Forcing Myself to Dig My Well

I use instant messaging a lot. It is a great way to quickly interact with someone on a moments notice. I use Adium on my MacBook Pro and I have no complaints other than with a large list of IM “buddies” it is easy to only concentrate on the ones you talk to regularly.

Yesterday, out of the blue, an IM window pops up from someone I have not spoken with in many months. I don’t know if it was an accident or intentional, but there it was, “Hey Tim, Hope all is going well.” I was delighted. As I said, I have not connected with this person in months. We are former coworkers and I respect him and consider him a friend. As I answered it, I was kicking myself for not staying in contact.

Yes, that “I should’ve reached out sooner” feeling is one I feel often.

Then, last night as I was going through some boxes I ran across a book my wife gave to me over ten years ago. I looked at it a few minutes and then as the flood of emotions passed I started to read it. Yep, sitting right there on the floor, I read the entire book.

The book is Dig Your Well Before You are Thirsty by Harvey Mackay and the point of the book is something I need drilled into my head almost continually. It is all about building and maintaining your social and business networks.

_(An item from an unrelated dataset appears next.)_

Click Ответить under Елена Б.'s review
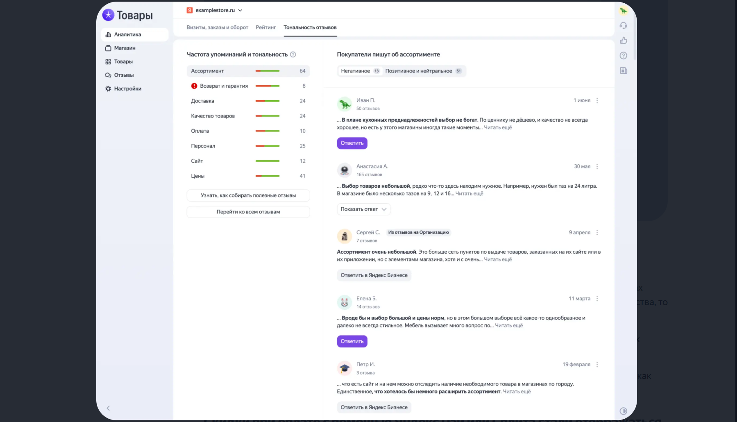[351, 341]
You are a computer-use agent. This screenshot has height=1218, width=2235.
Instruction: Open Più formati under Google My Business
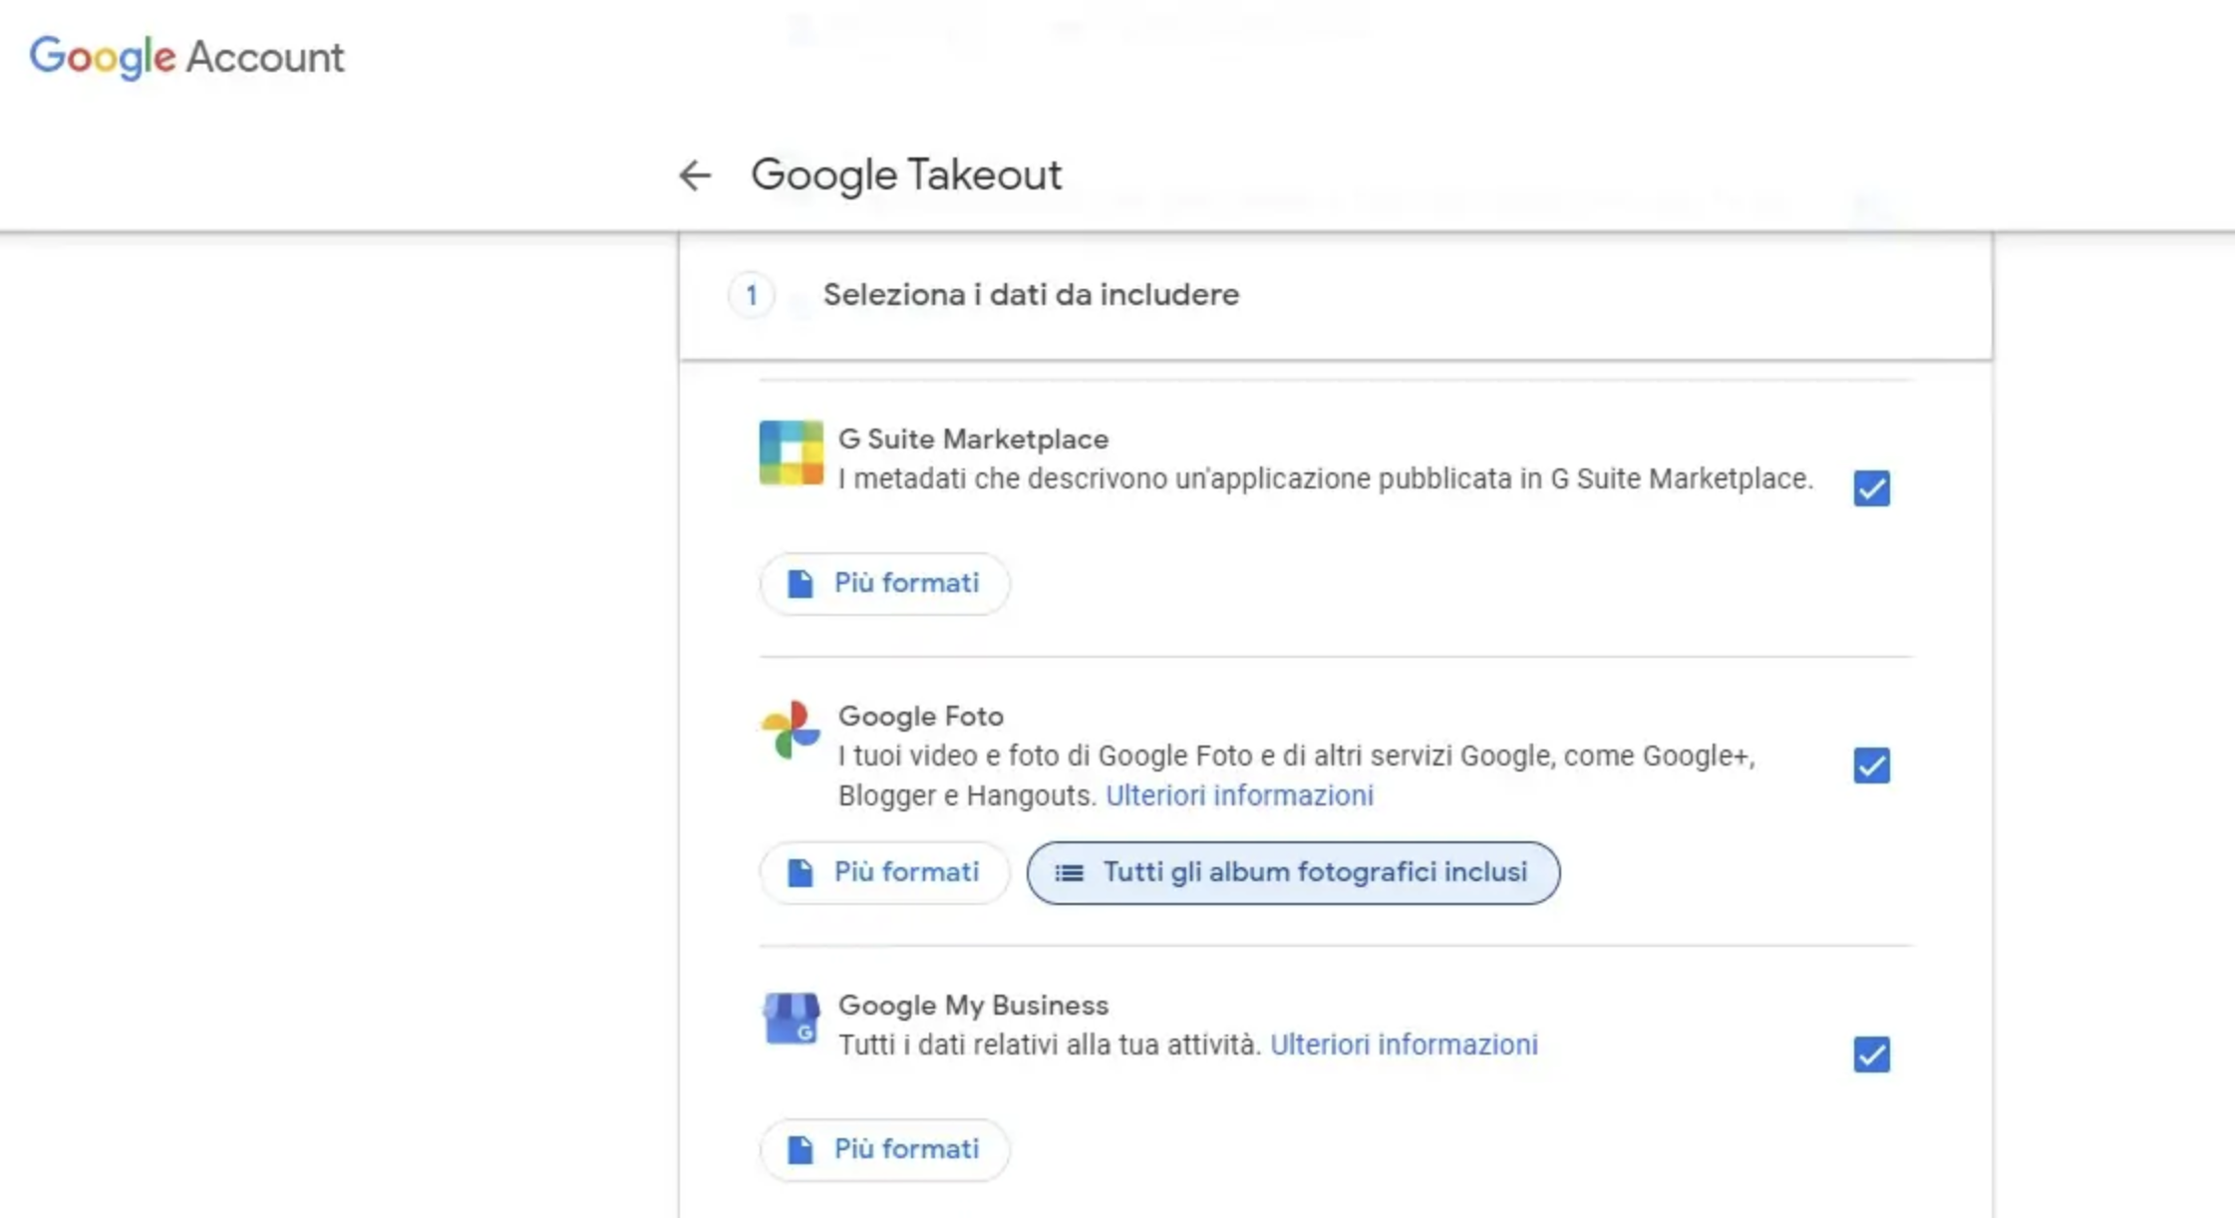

I am great at building. I am not so good at maintaining.

I just don’t stay in touch like I should with people I am not working with at the moment. Hey, friends, former coworkers and classmates shouldn’t feel singled out, there are family members I have not seen in years! I make excuses and rationalize the lack of effort due to a “busy schedule” and all. But, I have to face the reality, in this area I could put more effort into it; I need to put more effort into it.

I look back at some of the people I have met and interacted with over the years and on one hand it seems like we spoke just yesterday but on the other hand they are a lifetime away.

I enjoy meeting people; talking to them; learning about them and what makes them tick. Well, at least the interesting ones and you only find those by meeting as many as you can. Hence, building a network is easy for me.

The problem is I don’t circle back around and stay connected. I guess it is a flaw in my personality but I don’t like to “bother” people. I hate asking for help from anyone but am always delighted to give it.

Silly, isn’t it?

But, I think I need to approach this a different way. I need to reach out and not only connect, but reconnect, time and time again. I need to make the effort to just “touch base” and say, “Hi, how are you? Nope, don’t need or want anything other than you just stay in touch and let you know I care about you as a person.”

It’s not a matter of finding the time, it is just a matter of doing it.

About the Author

Tim

2 Responses to “ Forcing Myself to Dig My Well ”

  1. This is too spooky!

    Re-connecting is what I’ve been doing in the last few days and will continue in the next week.

  2. I couldn’t agree with you more on this. And even more important to do it sooner than later - you never know when you might not see someone again or its too late.